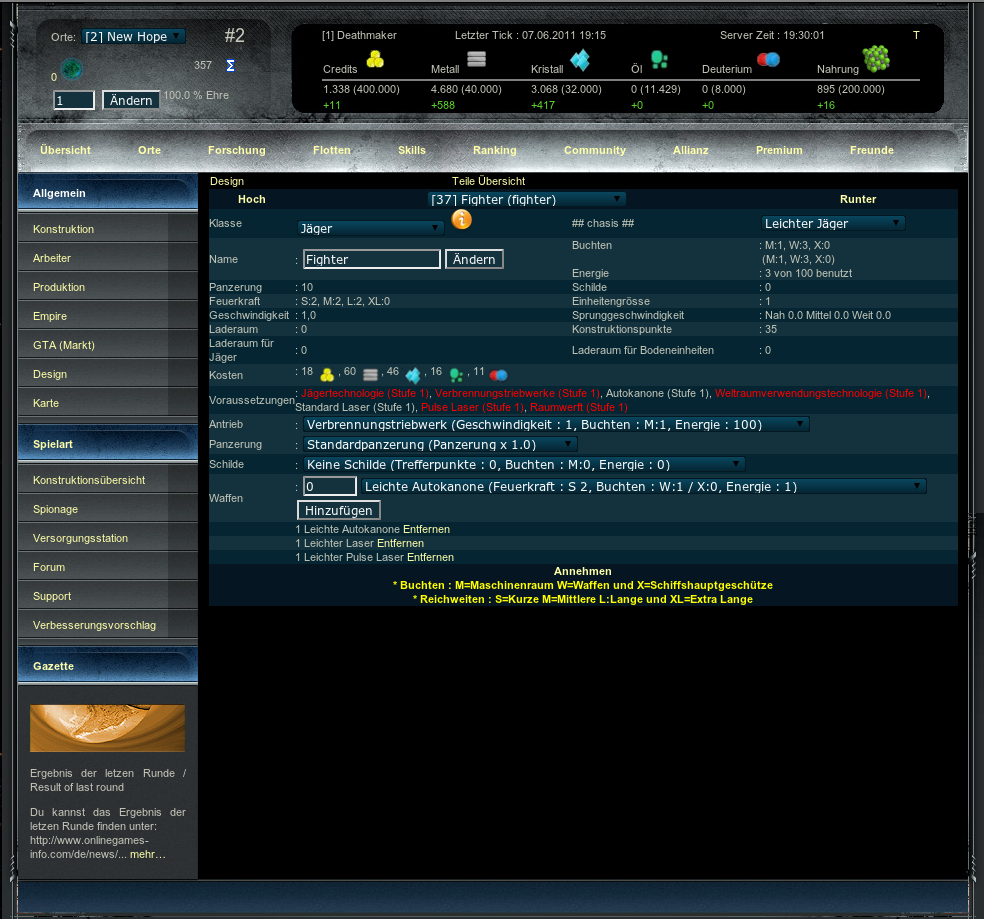Image resolution: width=984 pixels, height=919 pixels.
Task: Click the orange info icon beside Klasse
Action: [x=461, y=220]
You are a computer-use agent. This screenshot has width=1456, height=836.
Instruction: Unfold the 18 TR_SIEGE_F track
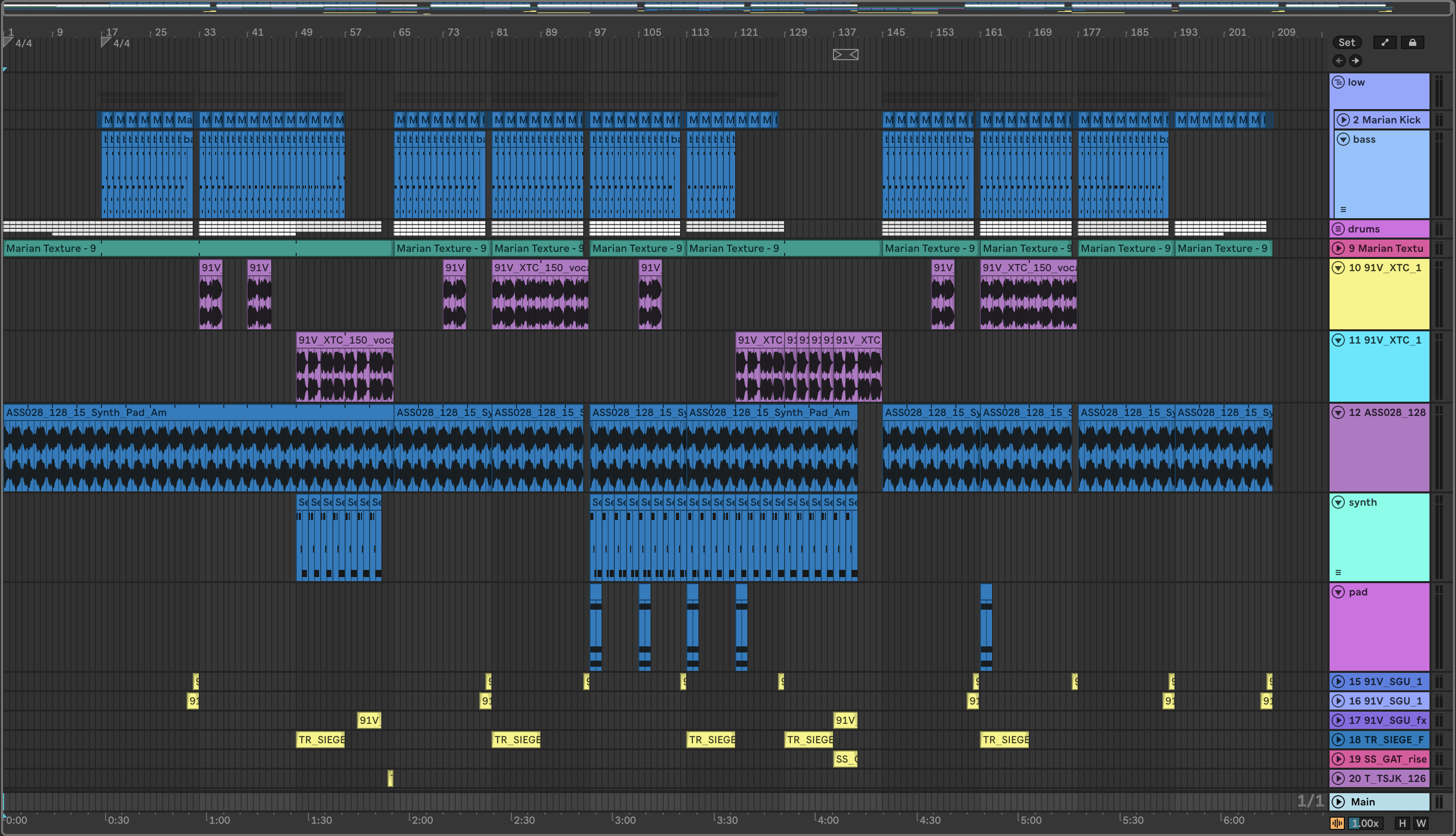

EXERCISE: Render every line of the items above as a numbered list, skipping any blank lines and leaving out the pictures.

TASK ANSWER:
1. Image resolution: width=984 pixels, height=919 pixels.
2. Task: Click the orange info icon beside Klasse
3. Action: [x=461, y=220]
4. You are a computer-use agent. This screenshot has width=1456, height=836.
5. Instruction: Unfold the 18 TR_SIEGE_F track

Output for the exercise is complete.